Try it:
Scan each line of the entries below for the word "Labels" and count the ones where it appears. The answer is that number alone.

(Excerpts from a dataset)
*-*-*

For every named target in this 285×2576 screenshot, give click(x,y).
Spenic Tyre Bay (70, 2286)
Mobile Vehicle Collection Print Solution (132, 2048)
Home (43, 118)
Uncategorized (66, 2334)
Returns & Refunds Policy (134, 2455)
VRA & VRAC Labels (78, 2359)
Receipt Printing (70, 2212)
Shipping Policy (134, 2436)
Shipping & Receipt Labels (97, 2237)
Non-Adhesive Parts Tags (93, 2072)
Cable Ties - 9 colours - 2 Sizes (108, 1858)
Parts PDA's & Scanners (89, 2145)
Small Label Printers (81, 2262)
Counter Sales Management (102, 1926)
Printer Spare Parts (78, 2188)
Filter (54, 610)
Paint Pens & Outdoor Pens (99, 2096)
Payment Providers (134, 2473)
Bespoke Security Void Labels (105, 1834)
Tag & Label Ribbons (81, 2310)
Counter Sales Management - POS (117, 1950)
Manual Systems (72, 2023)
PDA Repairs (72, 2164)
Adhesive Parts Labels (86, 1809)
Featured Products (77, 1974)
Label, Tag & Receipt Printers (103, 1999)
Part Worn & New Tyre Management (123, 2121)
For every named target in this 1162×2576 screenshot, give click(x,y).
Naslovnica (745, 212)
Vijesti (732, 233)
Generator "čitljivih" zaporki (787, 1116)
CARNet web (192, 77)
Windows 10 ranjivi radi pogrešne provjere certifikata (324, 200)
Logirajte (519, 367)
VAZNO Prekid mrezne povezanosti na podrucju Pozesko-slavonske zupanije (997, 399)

*-*-*

Expected output:
4